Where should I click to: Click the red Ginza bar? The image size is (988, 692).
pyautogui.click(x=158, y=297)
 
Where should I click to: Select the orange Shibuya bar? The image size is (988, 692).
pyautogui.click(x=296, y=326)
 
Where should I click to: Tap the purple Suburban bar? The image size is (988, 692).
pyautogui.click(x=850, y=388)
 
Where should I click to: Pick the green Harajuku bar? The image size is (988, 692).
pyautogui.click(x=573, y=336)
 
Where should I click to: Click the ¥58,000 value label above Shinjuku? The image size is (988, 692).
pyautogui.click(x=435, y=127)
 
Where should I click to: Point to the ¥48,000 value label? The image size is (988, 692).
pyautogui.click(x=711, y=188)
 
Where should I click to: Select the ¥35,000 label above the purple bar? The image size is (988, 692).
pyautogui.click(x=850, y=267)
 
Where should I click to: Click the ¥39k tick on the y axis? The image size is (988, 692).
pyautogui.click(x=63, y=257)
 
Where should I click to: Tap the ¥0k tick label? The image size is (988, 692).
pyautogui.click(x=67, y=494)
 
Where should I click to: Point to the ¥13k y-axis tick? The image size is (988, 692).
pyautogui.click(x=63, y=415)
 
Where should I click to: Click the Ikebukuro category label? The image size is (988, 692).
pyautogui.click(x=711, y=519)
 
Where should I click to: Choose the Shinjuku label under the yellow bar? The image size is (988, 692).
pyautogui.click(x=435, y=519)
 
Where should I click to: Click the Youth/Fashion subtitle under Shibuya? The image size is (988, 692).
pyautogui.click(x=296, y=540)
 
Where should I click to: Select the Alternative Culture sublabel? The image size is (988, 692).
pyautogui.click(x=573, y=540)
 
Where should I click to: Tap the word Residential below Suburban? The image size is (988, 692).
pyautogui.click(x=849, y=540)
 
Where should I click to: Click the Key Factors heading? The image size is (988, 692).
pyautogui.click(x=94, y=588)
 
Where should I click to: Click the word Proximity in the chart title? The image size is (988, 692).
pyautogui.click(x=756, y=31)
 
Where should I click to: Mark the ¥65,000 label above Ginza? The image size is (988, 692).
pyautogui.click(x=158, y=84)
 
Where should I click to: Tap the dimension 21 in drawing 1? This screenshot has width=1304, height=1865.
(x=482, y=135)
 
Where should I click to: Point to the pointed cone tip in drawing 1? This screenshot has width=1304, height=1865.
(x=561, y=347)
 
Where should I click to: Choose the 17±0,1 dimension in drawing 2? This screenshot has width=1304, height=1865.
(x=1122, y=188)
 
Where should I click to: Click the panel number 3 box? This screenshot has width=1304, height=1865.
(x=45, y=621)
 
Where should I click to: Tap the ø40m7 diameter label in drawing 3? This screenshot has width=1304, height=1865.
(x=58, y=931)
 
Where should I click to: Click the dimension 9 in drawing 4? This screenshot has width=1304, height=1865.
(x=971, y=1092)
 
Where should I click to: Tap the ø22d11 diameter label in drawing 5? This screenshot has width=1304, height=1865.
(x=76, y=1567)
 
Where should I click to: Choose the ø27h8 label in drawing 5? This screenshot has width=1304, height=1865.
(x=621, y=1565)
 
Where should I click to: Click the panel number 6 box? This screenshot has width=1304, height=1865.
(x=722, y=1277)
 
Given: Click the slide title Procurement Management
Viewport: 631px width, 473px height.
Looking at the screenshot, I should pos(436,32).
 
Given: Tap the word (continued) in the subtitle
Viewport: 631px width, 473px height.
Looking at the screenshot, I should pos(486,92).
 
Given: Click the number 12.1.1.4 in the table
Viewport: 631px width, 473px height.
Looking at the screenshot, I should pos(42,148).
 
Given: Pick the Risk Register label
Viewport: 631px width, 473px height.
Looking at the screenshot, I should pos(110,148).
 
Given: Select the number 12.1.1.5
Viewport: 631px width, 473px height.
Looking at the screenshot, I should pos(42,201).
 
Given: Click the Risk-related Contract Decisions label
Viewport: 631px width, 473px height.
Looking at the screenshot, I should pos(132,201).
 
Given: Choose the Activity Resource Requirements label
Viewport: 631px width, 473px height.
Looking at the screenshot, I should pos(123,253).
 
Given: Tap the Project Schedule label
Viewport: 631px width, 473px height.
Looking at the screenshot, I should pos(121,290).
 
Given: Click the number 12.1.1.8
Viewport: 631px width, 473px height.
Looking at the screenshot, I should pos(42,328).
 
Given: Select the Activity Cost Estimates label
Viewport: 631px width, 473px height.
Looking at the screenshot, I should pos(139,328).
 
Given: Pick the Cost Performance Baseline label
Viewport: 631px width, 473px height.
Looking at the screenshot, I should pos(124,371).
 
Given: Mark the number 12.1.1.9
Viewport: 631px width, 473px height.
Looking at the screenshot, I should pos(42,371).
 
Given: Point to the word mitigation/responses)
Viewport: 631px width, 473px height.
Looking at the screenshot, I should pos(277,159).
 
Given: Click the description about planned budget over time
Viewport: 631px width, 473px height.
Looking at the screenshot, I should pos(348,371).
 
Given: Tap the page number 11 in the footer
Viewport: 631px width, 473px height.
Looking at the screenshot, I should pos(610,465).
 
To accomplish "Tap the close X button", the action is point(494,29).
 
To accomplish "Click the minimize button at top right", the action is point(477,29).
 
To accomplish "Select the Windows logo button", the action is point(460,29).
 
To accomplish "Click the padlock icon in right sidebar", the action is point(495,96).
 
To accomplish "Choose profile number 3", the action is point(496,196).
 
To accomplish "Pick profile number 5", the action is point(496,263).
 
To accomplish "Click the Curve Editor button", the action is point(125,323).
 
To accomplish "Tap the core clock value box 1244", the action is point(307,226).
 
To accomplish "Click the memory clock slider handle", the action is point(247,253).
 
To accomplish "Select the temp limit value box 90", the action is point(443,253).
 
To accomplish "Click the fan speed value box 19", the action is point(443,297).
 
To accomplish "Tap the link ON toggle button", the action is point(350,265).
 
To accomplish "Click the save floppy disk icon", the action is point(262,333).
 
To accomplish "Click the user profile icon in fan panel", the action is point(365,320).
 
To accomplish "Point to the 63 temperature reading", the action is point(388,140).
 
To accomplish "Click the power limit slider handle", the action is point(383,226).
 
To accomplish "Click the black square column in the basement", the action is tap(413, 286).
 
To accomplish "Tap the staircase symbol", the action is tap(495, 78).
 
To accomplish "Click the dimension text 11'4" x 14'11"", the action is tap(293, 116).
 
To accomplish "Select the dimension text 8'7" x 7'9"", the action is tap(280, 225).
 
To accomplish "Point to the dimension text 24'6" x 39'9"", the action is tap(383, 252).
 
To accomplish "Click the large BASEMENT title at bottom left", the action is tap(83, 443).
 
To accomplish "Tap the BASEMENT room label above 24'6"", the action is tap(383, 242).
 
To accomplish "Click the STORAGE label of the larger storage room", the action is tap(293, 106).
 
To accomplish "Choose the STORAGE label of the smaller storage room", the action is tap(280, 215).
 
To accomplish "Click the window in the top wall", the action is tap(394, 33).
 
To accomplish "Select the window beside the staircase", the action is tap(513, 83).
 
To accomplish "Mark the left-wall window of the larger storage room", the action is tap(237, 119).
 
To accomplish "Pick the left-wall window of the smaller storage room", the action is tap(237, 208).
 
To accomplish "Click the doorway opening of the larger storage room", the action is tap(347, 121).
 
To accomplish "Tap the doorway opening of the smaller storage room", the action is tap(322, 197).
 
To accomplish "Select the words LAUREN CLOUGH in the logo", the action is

=======

### Task
Retype every one of the items above, keeping each line as it is.

### Problem solution
Where should I click to: Click the red Ginza bar? The image size is (988, 692).
pyautogui.click(x=158, y=297)
 
Where should I click to: Select the orange Shibuya bar? The image size is (988, 692).
pyautogui.click(x=296, y=326)
 
Where should I click to: Tap the purple Suburban bar? The image size is (988, 692).
pyautogui.click(x=850, y=388)
 
Where should I click to: Pick the green Harajuku bar? The image size is (988, 692).
pyautogui.click(x=573, y=336)
 
Where should I click to: Click the ¥58,000 value label above Shinjuku? The image size is (988, 692).
pyautogui.click(x=435, y=127)
 
Where should I click to: Point to the ¥48,000 value label? The image size is (988, 692).
pyautogui.click(x=711, y=188)
 
Where should I click to: Select the ¥35,000 label above the purple bar? The image size is (988, 692).
pyautogui.click(x=850, y=267)
 
Where should I click to: Click the ¥39k tick on the y axis? The image size is (988, 692).
pyautogui.click(x=63, y=257)
 
Where should I click to: Tap the ¥0k tick label? The image size is (988, 692).
pyautogui.click(x=67, y=494)
 
Where should I click to: Point to the ¥13k y-axis tick? The image size is (988, 692).
pyautogui.click(x=63, y=415)
 
Where should I click to: Click the Ikebukuro category label? The image size is (988, 692).
pyautogui.click(x=711, y=519)
 
Where should I click to: Choose the Shinjuku label under the yellow bar? The image size is (988, 692).
pyautogui.click(x=435, y=519)
 
Where should I click to: Click the Youth/Fashion subtitle under Shibuya? The image size is (988, 692).
pyautogui.click(x=296, y=540)
 
Where should I click to: Select the Alternative Culture sublabel? The image size is (988, 692).
pyautogui.click(x=573, y=540)
 
Where should I click to: Tap the word Residential below Suburban? The image size is (988, 692).
pyautogui.click(x=849, y=540)
 
Where should I click to: Click the Key Factors heading? The image size is (988, 692).
pyautogui.click(x=94, y=588)
 
Where should I click to: Click the word Proximity in the chart title? The image size is (988, 692).
pyautogui.click(x=756, y=31)
 
Where should I click to: Mark the ¥65,000 label above Ginza? The image size is (988, 692).
pyautogui.click(x=158, y=84)
 
Where should I click to: Tap the dimension 21 in drawing 1? This screenshot has width=1304, height=1865.
(x=482, y=135)
 
Where should I click to: Point to the pointed cone tip in drawing 1? This screenshot has width=1304, height=1865.
(x=561, y=347)
 
Where should I click to: Choose the 17±0,1 dimension in drawing 2? This screenshot has width=1304, height=1865.
(x=1122, y=188)
 
Where should I click to: Click the panel number 3 box? This screenshot has width=1304, height=1865.
(x=45, y=621)
 
Where should I click to: Tap the ø40m7 diameter label in drawing 3? This screenshot has width=1304, height=1865.
(x=58, y=931)
 
Where should I click to: Click the dimension 9 in drawing 4? This screenshot has width=1304, height=1865.
(x=971, y=1092)
 
Where should I click to: Tap the ø22d11 diameter label in drawing 5? This screenshot has width=1304, height=1865.
(x=76, y=1567)
 
Where should I click to: Choose the ø27h8 label in drawing 5? This screenshot has width=1304, height=1865.
(x=621, y=1565)
 
Where should I click to: Click the panel number 6 box? This screenshot has width=1304, height=1865.
(x=722, y=1277)
 
Given: Click the slide title Procurement Management
Viewport: 631px width, 473px height.
Looking at the screenshot, I should pos(436,32).
 
Given: Tap the word (continued) in the subtitle
Viewport: 631px width, 473px height.
Looking at the screenshot, I should pos(486,92).
 
Given: Click the number 12.1.1.4 in the table
Viewport: 631px width, 473px height.
Looking at the screenshot, I should pos(42,148).
 
Given: Pick the Risk Register label
Viewport: 631px width, 473px height.
Looking at the screenshot, I should pos(110,148).
 
Given: Select the number 12.1.1.5
Viewport: 631px width, 473px height.
Looking at the screenshot, I should pos(42,201).
 
Given: Click the Risk-related Contract Decisions label
Viewport: 631px width, 473px height.
Looking at the screenshot, I should pos(132,201).
 
Given: Choose the Activity Resource Requirements label
Viewport: 631px width, 473px height.
Looking at the screenshot, I should pos(123,253).
 
Given: Tap the Project Schedule label
Viewport: 631px width, 473px height.
Looking at the screenshot, I should pos(121,290).
 
Given: Click the number 12.1.1.8
Viewport: 631px width, 473px height.
Looking at the screenshot, I should pos(42,328).
 
Given: Select the Activity Cost Estimates label
Viewport: 631px width, 473px height.
Looking at the screenshot, I should pos(139,328).
 
Given: Pick the Cost Performance Baseline label
Viewport: 631px width, 473px height.
Looking at the screenshot, I should pos(124,371).
 
Given: Mark the number 12.1.1.9
Viewport: 631px width, 473px height.
Looking at the screenshot, I should pos(42,371).
 
Given: Point to the word mitigation/responses)
Viewport: 631px width, 473px height.
Looking at the screenshot, I should pos(277,159).
 
Given: Click the description about planned budget over time
Viewport: 631px width, 473px height.
Looking at the screenshot, I should pos(348,371).
 
Given: Tap the page number 11 in the footer
Viewport: 631px width, 473px height.
Looking at the screenshot, I should pos(610,465).
 
To accomplish "Tap the close X button", the action is point(494,29).
 
To accomplish "Click the minimize button at top right", the action is point(477,29).
 
To accomplish "Select the Windows logo button", the action is point(460,29).
 
To accomplish "Click the padlock icon in right sidebar", the action is point(495,96).
 
To accomplish "Choose profile number 3", the action is point(496,196).
 
To accomplish "Pick profile number 5", the action is point(496,263).
 
To accomplish "Click the Curve Editor button", the action is point(125,323).
 
To accomplish "Tap the core clock value box 1244", the action is point(307,226).
 
To accomplish "Click the memory clock slider handle", the action is point(247,253).
 
To accomplish "Select the temp limit value box 90", the action is point(443,253).
 
To accomplish "Click the fan speed value box 19", the action is point(443,297).
 
To accomplish "Tap the link ON toggle button", the action is point(350,265).
 
To accomplish "Click the save floppy disk icon", the action is point(262,333).
 
To accomplish "Click the user profile icon in fan panel", the action is point(365,320).
 
To accomplish "Point to the 63 temperature reading", the action is point(388,140).
 
To accomplish "Click the power limit slider handle", the action is point(383,226).
 
To accomplish "Click the black square column in the basement", the action is tap(413, 286).
 
To accomplish "Tap the staircase symbol", the action is tap(495, 78).
 
To accomplish "Click the dimension text 11'4" x 14'11"", the action is tap(293, 116).
 
To accomplish "Select the dimension text 8'7" x 7'9"", the action is tap(280, 225).
 
To accomplish "Point to the dimension text 24'6" x 39'9"", the action is tap(383, 252).
 
To accomplish "Click the large BASEMENT title at bottom left", the action is tap(83, 443).
 
To accomplish "Tap the BASEMENT room label above 24'6"", the action is tap(383, 242).
 
To accomplish "Click the STORAGE label of the larger storage room", the action is tap(293, 106).
 
To accomplish "Choose the STORAGE label of the smaller storage room", the action is tap(280, 215).
 
To accomplish "Click the window in the top wall", the action is tap(394, 33).
 
To accomplish "Select the window beside the staircase", the action is tap(513, 83).
 
To accomplish "Mark the left-wall window of the larger storage room", the action is tap(237, 119).
 
To accomplish "Pick the left-wall window of the smaller storage room", the action is tap(237, 208).
 
To accomplish "Click the doorway opening of the larger storage room", the action is tap(347, 121).
 
To accomplish "Tap the doorway opening of the smaller storage room", the action is tap(322, 197).
 
To accomplish "Select the words LAUREN CLOUGH in the logo", the action is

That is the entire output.